▶ _TASK DESCRIPTION_
Only lines holding "navigation" are wanted; copy each of them from the records below.

++++++

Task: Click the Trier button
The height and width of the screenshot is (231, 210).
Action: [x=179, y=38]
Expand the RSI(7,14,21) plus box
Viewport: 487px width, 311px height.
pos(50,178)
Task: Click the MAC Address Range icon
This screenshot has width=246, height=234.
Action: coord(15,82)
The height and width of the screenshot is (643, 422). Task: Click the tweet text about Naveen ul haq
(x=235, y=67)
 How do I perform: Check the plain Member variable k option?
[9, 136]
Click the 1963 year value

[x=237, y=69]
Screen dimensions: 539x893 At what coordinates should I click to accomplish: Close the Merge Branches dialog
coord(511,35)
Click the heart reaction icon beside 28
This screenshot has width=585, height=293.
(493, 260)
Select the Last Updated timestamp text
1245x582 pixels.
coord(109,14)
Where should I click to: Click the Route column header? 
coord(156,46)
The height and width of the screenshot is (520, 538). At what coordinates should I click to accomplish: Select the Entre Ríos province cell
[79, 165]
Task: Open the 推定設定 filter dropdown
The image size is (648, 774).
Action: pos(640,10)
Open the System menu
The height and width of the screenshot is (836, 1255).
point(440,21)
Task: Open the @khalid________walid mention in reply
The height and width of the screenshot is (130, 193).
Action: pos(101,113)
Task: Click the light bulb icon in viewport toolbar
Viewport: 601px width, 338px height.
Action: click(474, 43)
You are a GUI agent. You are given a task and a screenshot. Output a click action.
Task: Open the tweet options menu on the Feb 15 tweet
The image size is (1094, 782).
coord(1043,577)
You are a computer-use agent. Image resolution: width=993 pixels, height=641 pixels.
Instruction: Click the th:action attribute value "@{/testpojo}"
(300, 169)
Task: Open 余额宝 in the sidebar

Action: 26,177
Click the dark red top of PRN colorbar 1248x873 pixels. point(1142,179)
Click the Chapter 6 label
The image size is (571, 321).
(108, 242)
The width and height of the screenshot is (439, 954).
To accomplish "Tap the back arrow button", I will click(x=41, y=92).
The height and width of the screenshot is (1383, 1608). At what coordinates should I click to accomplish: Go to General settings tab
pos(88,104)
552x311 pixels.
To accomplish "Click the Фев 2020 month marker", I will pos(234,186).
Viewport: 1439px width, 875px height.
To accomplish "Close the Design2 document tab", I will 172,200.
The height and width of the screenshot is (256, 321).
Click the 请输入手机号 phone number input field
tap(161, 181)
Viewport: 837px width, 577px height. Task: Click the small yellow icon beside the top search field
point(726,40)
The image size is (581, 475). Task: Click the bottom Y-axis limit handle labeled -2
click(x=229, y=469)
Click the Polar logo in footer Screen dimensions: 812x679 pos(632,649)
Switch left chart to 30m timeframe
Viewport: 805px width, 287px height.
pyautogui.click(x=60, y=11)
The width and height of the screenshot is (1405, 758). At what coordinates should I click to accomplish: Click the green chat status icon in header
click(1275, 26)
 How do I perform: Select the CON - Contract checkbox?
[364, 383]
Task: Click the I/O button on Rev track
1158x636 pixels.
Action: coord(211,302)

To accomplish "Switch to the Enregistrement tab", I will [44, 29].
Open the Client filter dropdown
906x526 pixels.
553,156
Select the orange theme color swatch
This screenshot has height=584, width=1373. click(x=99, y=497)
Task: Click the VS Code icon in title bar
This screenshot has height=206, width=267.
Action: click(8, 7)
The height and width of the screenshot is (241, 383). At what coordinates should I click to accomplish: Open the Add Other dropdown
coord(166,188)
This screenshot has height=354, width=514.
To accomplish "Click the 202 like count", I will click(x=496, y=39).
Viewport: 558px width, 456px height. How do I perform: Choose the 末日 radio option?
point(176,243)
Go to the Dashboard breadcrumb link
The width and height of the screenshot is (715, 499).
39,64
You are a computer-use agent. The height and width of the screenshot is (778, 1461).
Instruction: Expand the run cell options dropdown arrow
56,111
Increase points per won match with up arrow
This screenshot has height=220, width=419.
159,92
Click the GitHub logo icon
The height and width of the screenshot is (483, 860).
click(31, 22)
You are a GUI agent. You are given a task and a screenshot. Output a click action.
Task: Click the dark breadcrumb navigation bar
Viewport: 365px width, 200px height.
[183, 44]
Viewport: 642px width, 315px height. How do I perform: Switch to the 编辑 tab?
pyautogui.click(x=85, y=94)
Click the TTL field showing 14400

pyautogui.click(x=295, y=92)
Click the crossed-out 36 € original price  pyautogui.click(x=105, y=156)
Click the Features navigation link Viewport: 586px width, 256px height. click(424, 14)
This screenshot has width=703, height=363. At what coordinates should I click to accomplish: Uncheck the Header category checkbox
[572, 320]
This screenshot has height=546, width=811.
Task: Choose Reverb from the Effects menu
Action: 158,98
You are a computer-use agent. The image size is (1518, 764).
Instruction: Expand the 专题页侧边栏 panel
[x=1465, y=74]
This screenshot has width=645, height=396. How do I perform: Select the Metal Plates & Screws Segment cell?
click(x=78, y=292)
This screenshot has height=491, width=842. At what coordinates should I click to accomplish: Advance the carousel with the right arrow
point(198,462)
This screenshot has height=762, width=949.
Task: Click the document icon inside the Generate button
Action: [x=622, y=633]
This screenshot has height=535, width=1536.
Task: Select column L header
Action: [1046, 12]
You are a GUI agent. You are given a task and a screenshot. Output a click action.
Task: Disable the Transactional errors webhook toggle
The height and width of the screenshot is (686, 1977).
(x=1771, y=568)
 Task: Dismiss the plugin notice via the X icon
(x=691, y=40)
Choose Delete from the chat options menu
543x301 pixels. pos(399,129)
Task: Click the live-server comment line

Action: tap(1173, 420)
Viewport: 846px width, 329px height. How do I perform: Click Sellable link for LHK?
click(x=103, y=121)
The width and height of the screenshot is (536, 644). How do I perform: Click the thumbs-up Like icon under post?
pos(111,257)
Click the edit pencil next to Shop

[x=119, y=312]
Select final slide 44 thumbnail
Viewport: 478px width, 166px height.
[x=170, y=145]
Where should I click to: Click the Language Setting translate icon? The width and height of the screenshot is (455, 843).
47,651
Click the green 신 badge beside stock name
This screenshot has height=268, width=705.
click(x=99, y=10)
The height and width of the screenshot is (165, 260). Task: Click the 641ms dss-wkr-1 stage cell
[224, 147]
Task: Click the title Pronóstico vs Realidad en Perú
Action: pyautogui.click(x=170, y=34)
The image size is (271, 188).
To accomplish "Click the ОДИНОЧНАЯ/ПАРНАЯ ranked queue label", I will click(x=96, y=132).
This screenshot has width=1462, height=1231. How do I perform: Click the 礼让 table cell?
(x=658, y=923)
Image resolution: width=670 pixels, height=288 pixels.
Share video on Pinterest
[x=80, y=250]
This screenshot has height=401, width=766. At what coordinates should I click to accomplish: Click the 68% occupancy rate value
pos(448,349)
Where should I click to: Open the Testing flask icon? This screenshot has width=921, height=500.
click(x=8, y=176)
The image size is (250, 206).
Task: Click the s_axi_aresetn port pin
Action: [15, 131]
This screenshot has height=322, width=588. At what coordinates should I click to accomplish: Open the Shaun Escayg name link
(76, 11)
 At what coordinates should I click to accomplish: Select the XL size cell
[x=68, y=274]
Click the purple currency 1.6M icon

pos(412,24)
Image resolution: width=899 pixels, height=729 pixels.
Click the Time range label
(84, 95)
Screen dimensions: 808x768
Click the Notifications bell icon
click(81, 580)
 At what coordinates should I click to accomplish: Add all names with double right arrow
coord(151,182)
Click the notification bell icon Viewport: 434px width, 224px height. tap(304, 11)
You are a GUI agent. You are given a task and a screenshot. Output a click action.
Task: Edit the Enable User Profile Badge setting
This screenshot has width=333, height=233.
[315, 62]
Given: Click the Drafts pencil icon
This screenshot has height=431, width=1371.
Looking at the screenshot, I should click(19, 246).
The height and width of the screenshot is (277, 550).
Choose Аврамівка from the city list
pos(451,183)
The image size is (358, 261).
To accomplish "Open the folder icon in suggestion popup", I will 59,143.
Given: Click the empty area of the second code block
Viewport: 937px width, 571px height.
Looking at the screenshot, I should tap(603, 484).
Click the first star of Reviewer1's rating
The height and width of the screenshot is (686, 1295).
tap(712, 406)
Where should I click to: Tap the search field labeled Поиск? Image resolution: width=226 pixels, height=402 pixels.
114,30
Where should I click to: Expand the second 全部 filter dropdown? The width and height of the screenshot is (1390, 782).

++++++

▶ _SOLUTION TO THIS TASK_
Task: Click the dark breadcrumb navigation bar
Click the Features navigation link Viewport: 586px width, 256px height. click(424, 14)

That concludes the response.